A prisoner in jail received a letter from his wife.
"I have decided to plant some lettuce in the back garden. When is the best time to plant them?"

The prisoner, knowing that the prison guards read all mail, replied in a letter, "Dear Wife, whatever you do, do not touch the back garden. That is where I hid all the gold."

A week or so later, he received another letter from his wife:
"You wouldn't believe what happened, some men came with shovels to the house, and dug up all the back garden."

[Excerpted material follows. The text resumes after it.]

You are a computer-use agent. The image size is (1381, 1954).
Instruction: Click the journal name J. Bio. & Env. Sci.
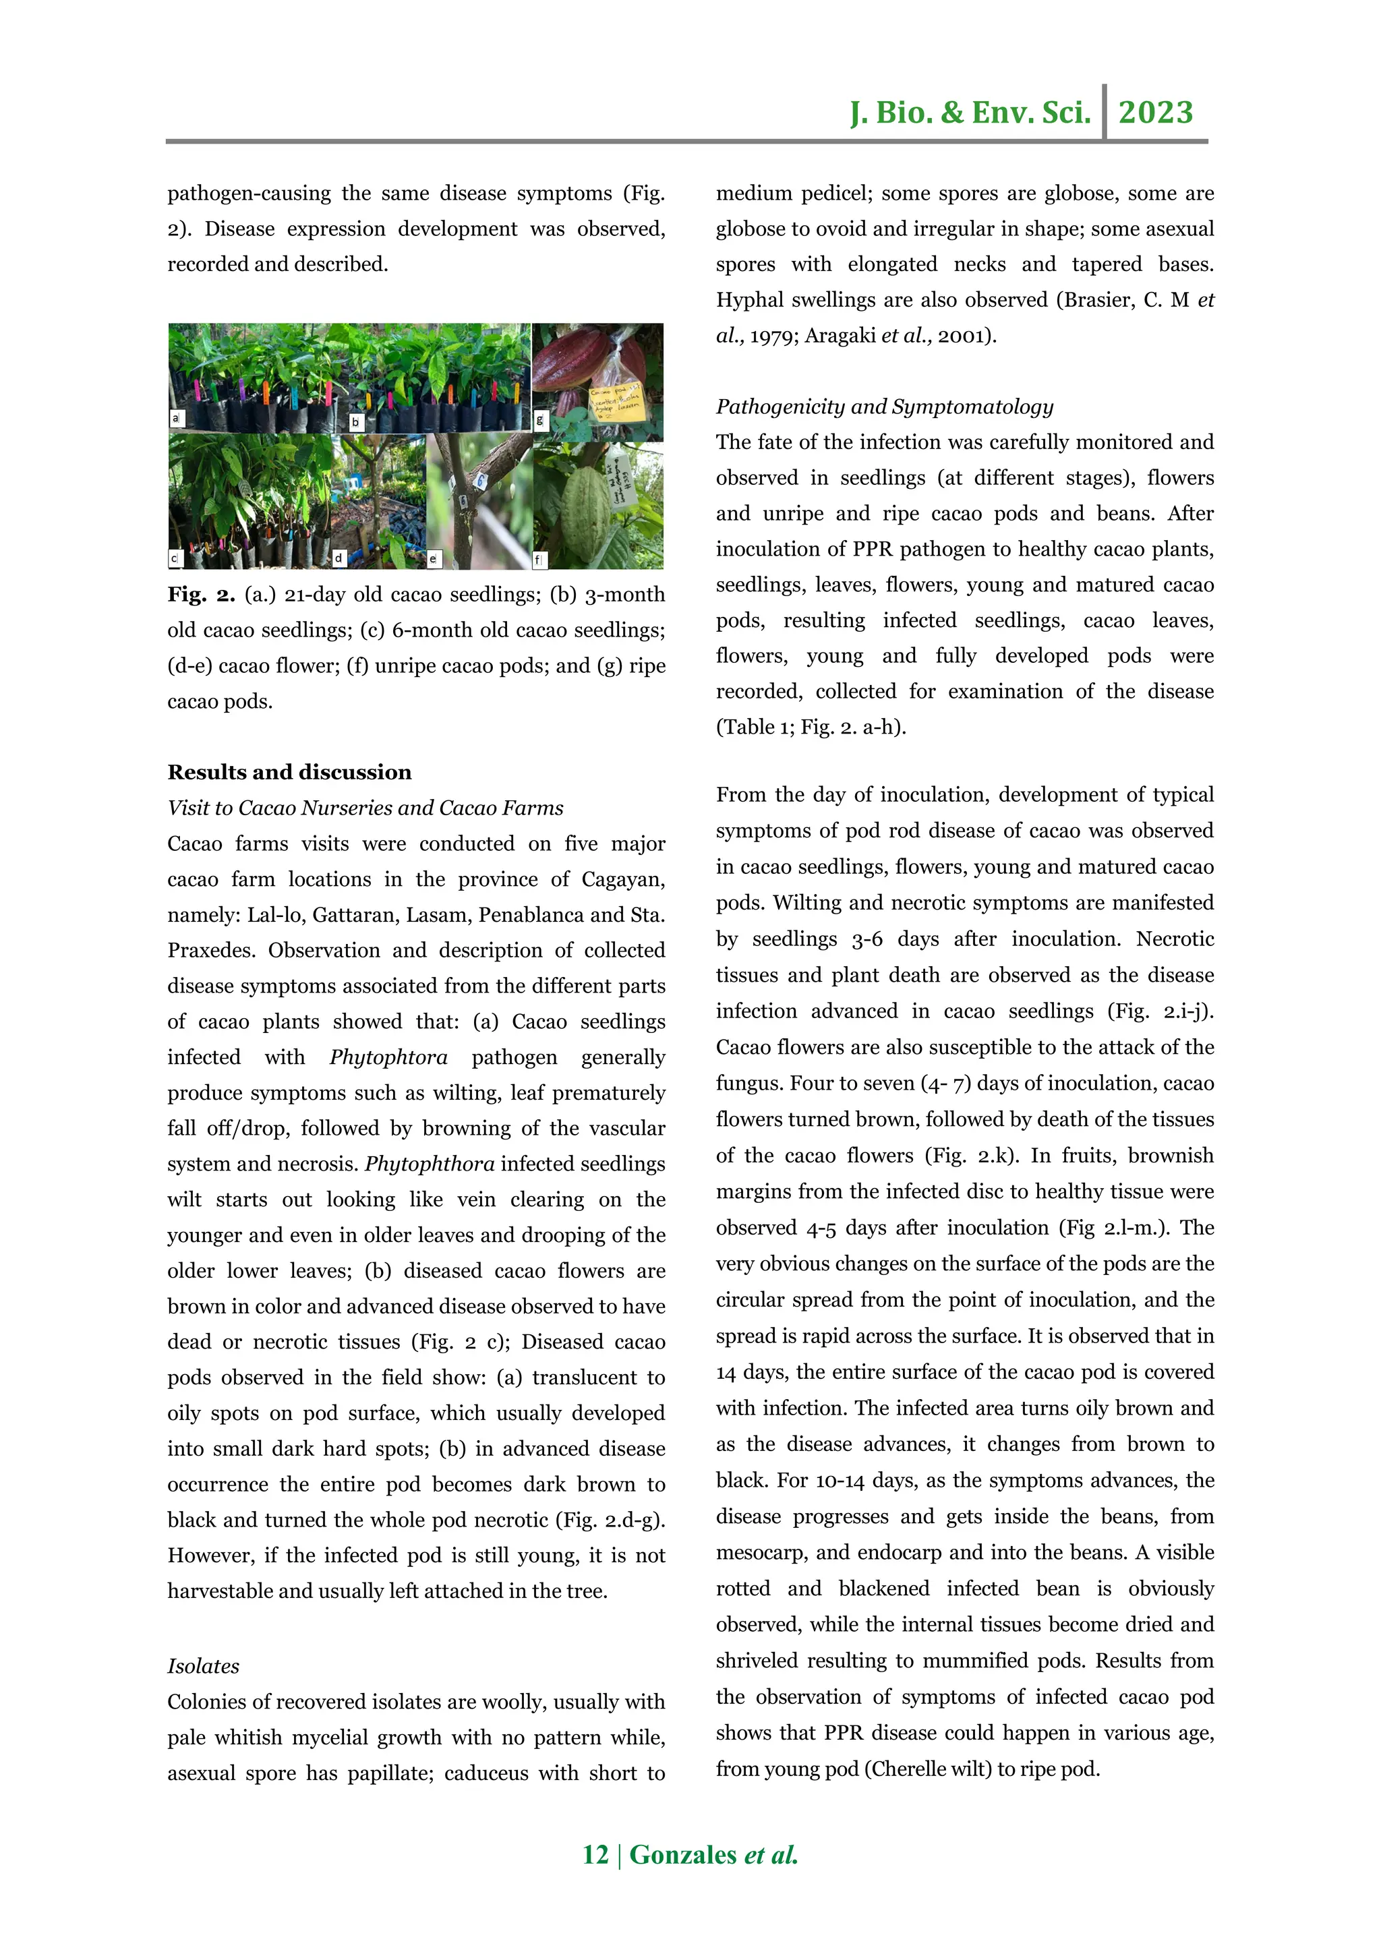click(970, 113)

The prisoner wrote another letter:
"Dear wife, now is the best time to plant the lettuce."
~author unknown

March 16, 2007

St. Patrick's Day Humor

*Paddy was driving down the street in a sweat because he had an important meeting and couldn't find a parking place. Looking up to heaven he said, "Lord take pity on me. If you find me a parking place I will go to Mass every Sunday for the rest of me life and give up me Irish Whiskey!" Miraculously, a parking place appeared. Paddy looked up again and said, "Never mind, I found one."*
 

Father Murphy walks into a pub in Donegal, and says to the first man he meets, "Do you want to go to heaven?" The man said, "I do, Father." The priest said, "Then stand over there against the wall." Then the priest asked the second man, "Do you want to go to heaven?" "Certainly, Father," was the man's reply. "Then stand over there against the wall," said the priest. Then Father Murphy walked up to O'Toole and said, "Do you want to go to heaven?"  O'Toole said, "No, I don't Father." The priest said, "I don't believe this. You mean to tell me that when you die you don't want to go to heaven?" O'Toole said, "Oh, when I die, yes. I thought you were getting a group together to go right now."*

*Gallagher opened the morning newspaper and was dumbfounded to read in the obituary column that he had died. He quickly phoned his best friend, Finney. "Did you see the paper?" asked Gallagher. "They say I died!!"  "Yes, I saw it!" replied Finney. "Where are ye callin' from?"*

*An Irish priest is driving down to New York and gets stopped for speeding in Connecticut. The state trooper smells alcohol on the priest's breath and then sees an empty wine bottle on the floor of the car. He says, "Sir, have you been drinking? "Just water," says the priest. The trooper says, "Then why do I smell wine?"  The priest looks at the bottle and says, "Good Lord! He's done it again!"*

*Walking into the bar, Mike said to Charlie the bartender, "Pour me a stiff one - just had another fight with the little woman."  "Oh yeah?" said Charlie, "And how did this one end?" "When it was over," Mike replied, "She came to me on her hands and knees. "Really," said Charles, "Now that's a switch! What did she say?" She said, "Come out from under the bed, you little chicken."*

May the road rise to meet you, and may you have a glowin' St. Paddy's Day!